Collected data -
-- Opening Marker --

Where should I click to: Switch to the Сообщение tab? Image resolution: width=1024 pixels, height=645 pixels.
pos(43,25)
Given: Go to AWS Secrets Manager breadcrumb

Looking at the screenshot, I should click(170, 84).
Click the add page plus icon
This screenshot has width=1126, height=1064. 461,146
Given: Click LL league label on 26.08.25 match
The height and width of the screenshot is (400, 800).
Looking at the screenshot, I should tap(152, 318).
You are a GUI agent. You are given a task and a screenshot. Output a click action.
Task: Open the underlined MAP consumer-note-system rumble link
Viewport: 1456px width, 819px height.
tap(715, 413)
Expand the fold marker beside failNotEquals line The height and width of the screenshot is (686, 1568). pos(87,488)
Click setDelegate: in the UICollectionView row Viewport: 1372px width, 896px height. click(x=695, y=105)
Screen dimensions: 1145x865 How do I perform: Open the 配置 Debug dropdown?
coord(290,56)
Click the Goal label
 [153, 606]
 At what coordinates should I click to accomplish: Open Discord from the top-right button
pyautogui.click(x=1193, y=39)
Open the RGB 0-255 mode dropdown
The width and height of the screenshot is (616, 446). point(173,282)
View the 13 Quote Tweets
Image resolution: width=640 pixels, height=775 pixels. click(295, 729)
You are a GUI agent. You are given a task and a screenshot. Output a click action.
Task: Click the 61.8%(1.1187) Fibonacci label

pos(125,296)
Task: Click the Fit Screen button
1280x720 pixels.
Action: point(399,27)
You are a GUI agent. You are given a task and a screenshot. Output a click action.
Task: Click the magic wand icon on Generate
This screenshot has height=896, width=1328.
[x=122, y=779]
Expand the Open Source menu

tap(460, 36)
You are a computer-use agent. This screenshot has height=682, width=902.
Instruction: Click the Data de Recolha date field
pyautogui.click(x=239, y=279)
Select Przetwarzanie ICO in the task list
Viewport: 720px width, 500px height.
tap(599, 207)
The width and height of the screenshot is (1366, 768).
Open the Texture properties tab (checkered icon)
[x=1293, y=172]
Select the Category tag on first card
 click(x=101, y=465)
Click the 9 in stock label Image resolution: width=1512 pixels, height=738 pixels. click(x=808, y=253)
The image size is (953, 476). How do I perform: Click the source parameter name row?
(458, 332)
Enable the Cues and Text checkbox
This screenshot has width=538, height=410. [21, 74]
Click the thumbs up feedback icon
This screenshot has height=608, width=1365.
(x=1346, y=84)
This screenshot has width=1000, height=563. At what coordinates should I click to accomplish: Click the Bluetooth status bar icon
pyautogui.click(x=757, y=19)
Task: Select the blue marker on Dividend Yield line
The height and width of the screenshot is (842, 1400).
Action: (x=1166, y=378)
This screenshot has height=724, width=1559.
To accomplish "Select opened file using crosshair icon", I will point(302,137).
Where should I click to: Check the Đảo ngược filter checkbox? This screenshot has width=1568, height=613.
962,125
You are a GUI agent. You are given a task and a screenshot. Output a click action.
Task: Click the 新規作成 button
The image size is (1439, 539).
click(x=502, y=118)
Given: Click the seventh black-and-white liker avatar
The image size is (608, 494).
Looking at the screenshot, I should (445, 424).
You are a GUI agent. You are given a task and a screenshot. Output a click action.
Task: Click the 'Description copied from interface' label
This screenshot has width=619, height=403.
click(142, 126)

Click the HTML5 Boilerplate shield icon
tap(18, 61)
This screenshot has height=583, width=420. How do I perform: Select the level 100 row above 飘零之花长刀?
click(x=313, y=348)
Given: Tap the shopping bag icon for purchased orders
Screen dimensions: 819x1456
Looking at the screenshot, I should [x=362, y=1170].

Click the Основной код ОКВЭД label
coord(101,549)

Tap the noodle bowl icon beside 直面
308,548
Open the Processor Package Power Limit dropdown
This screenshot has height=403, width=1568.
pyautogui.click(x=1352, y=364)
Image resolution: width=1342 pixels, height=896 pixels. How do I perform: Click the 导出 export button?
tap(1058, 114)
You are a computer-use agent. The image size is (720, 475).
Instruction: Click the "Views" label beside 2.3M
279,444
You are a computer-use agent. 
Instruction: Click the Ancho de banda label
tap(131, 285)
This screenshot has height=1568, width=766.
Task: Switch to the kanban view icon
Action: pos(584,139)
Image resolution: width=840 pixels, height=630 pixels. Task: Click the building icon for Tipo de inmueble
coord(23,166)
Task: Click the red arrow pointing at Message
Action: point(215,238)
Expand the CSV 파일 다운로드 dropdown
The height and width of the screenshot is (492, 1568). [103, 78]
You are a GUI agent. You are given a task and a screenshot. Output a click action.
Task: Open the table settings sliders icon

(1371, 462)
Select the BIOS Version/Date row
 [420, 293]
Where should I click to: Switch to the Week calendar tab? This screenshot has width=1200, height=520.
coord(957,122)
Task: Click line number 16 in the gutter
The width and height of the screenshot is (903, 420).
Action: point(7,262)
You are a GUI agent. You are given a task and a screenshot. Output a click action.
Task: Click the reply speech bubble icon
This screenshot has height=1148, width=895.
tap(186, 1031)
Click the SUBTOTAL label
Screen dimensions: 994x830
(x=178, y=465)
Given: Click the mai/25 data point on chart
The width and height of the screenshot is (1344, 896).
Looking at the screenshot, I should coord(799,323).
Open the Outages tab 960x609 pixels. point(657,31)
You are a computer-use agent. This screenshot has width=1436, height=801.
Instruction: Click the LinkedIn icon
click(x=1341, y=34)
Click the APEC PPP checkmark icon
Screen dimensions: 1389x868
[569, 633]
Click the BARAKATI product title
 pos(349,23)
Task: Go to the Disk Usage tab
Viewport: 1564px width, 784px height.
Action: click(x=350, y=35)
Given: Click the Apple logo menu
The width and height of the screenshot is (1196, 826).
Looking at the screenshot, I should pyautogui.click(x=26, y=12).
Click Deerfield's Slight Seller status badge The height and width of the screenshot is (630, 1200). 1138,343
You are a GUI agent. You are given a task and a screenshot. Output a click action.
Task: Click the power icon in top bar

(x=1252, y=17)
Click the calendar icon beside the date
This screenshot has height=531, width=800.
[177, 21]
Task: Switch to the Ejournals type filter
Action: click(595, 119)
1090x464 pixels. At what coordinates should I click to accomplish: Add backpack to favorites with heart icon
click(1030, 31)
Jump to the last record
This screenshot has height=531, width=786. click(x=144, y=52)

-- Closing Marker --

WORK ITEM -
Locate the word "computer" in the data above. Copy every line carrying it.

WRITTEN ANSWER -
You are a computer-use agent. This screenshot has height=682, width=902.
You are a computer-use agent. The image size is (720, 475).
You are a computer-use agent. 
You are a computer-use agent. This screenshot has width=1436, height=801.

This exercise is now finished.